22 Cygni

Observation data Epoch J2000 Equinox J2000
- Constellation: Cygnus
- Right ascension: 19^{h} 55^{m} 51.75718^{s}
- Declination: +38° 29′ 12.154″
- Apparent magnitude (V): 4.95

Characteristics
- Spectral type: B5 IV
- B−V color index: −0.086±0.009

Astrometry
- Radial velocity (R_{v}): −14.8±2.2 km/s
- Proper motion (μ): RA: +6.559 mas/yr Dec.: −0.469 mas/yr
- Parallax (π): 3.0418±0.2388 mas
- Distance: 1,070 ± 80 ly (330 ± 30 pc)
- Absolute magnitude (M_{V}): −3.18

Orbit
- Period (P): 78.2±0.4 d
- Eccentricity (e): 0.17±0.13
- Periastron epoch (T): 2443734.5±2.1 JD
- Argument of periastron (ω) (secondary): 139±11°
- Semi-amplitude (K_{1}) (primary): 20.7±3.1 km/s

Details

22 Cyg A
- Mass: 7.9±0.4 M_{☉}
- Radius: 5.6 R_{☉}
- Luminosity: 7,305 L_{☉}
- Surface gravity (log g): 3.35 cgs
- Temperature: 15,200 K
- Rotational velocity (v sin i): 30 km/s
- Age: 37.3±4.2 Myr
- Other designations: 22 Cyg, BD+38°3817, HD 188892, HIP 98068, HR 7613, SAO 69101

Database references
- SIMBAD: data

= 22 Cygni =

Star in the constellation Cygnus

22 Cygni is a binary star system in the northern constellation of Cygnus. It is visible to the naked eye as a faint, blue-white hued star with an apparent visual magnitude of 4.95. The annual shift of 3.0 mas yields a distance estimate of around 1,070 light years. It is moving closer to the Earth with a heliocentric radial velocity of −15 km/s.
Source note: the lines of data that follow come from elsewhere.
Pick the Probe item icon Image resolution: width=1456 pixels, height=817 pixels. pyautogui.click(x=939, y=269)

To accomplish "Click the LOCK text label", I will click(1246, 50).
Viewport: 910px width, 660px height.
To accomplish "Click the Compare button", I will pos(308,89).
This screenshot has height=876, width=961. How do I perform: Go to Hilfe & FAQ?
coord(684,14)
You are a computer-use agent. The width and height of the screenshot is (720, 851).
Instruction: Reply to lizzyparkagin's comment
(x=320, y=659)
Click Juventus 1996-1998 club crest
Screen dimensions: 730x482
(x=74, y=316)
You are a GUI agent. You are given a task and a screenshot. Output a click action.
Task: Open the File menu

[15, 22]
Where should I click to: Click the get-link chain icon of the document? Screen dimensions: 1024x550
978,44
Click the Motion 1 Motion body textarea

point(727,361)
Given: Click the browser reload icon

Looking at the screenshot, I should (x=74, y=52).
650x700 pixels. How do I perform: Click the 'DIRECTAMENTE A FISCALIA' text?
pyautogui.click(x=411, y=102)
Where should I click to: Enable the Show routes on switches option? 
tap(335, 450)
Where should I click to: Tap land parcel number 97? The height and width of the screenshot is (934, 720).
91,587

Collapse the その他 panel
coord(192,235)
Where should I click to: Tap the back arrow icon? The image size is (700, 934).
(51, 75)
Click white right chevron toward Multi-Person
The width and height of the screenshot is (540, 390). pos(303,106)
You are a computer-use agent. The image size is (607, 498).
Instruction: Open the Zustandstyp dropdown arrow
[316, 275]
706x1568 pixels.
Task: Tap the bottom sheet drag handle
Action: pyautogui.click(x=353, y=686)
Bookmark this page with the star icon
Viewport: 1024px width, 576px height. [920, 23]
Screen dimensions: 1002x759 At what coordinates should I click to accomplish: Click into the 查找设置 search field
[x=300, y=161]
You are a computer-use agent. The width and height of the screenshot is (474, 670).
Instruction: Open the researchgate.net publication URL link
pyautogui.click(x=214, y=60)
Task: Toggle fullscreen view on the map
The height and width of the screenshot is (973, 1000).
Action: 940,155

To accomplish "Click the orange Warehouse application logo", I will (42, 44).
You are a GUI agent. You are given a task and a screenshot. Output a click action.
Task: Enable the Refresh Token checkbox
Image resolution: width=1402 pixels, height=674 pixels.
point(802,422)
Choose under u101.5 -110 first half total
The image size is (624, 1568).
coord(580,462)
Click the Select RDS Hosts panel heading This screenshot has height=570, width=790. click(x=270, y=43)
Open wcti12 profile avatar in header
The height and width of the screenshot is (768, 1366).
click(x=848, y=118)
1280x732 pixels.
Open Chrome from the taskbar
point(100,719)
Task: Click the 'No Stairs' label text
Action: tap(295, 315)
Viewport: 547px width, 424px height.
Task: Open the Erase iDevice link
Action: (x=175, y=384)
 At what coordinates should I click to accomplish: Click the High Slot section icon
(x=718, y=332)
This is a single-lined spectroscopic binary with an orbital period of 78.2 days and an eccentricity of roughly 0.17. The visible component has a stellar classification of B5 IV that matches a B-type subgiant star. It is 37 million years old with a projected rotational velocity of 30 km/s and has an essentially solar metallicity, within the margin of error. The star has eight times the mass of the Sun and about 5.6 times the Sun's radius. It is radiating 7,305 times the Sun's luminosity from its photosphere at an effective temperature of 15,200 K.